An exact transcription of the entries is required, with none of the pictures carried over.

━━━━━ Excerpted data ━━━━━

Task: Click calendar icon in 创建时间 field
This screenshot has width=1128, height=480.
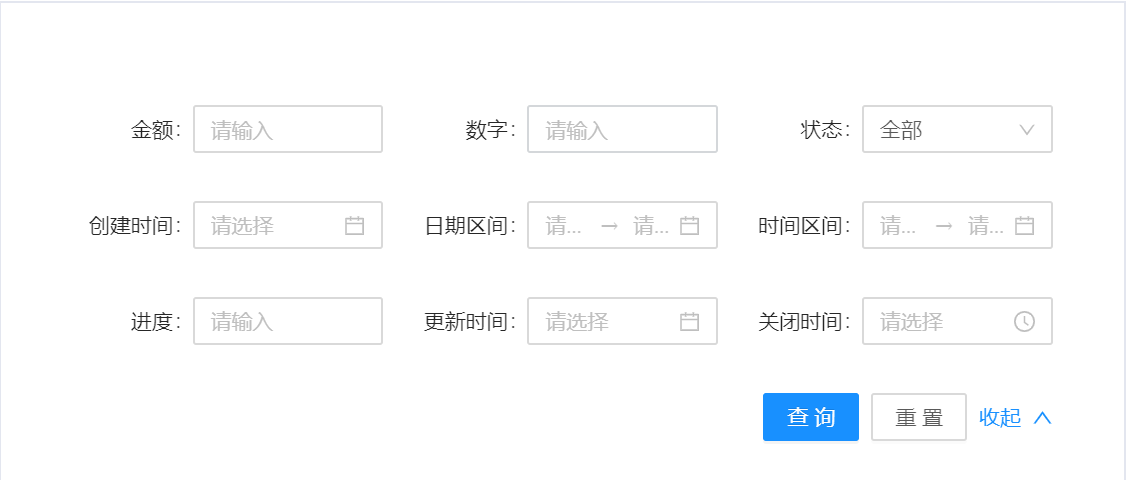Action: pos(355,225)
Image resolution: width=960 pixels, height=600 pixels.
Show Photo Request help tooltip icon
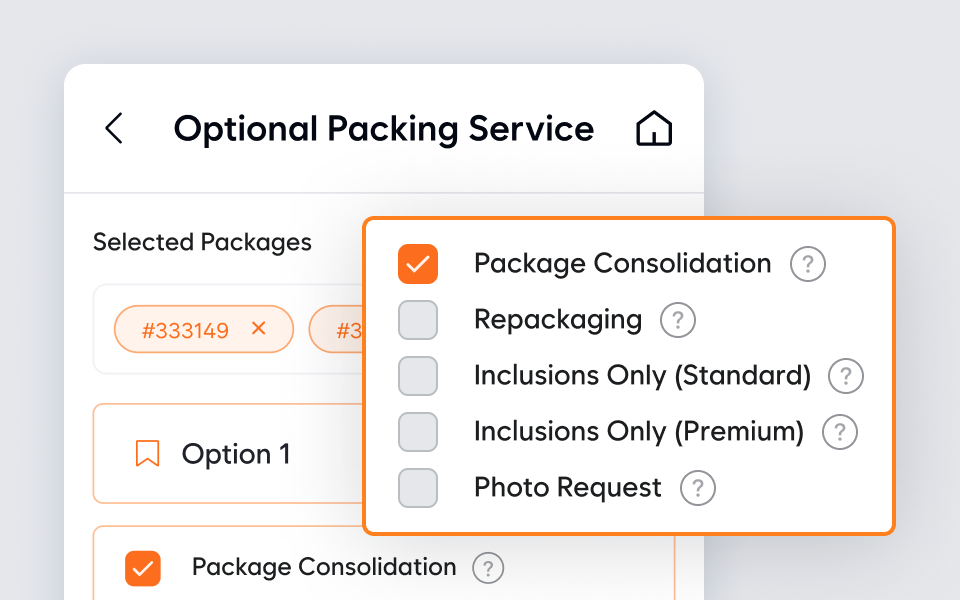click(x=698, y=489)
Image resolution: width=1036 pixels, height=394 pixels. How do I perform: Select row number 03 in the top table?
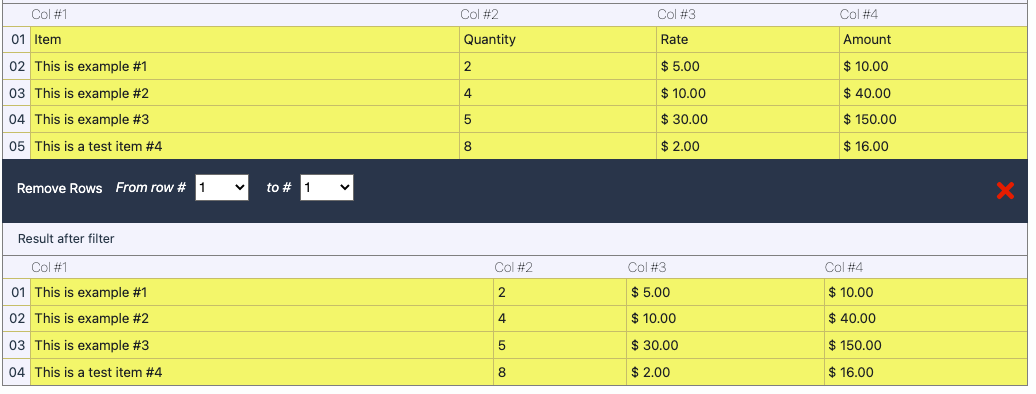coord(17,93)
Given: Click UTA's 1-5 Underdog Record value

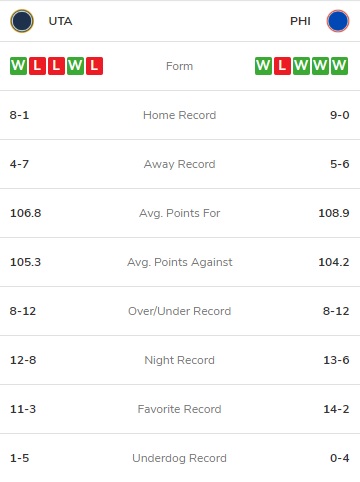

━━━━━

__Expected answer__:
Task: Click calendar icon in 创建时间 field
This screenshot has width=1128, height=480.
Action: pos(355,225)
Image resolution: width=960 pixels, height=600 pixels.
Show Photo Request help tooltip icon
click(x=698, y=489)
Image resolution: width=1036 pixels, height=394 pixels. How do I perform: Select row number 03 in the top table?
coord(17,93)
Given: Click UTA's 1-5 Underdog Record value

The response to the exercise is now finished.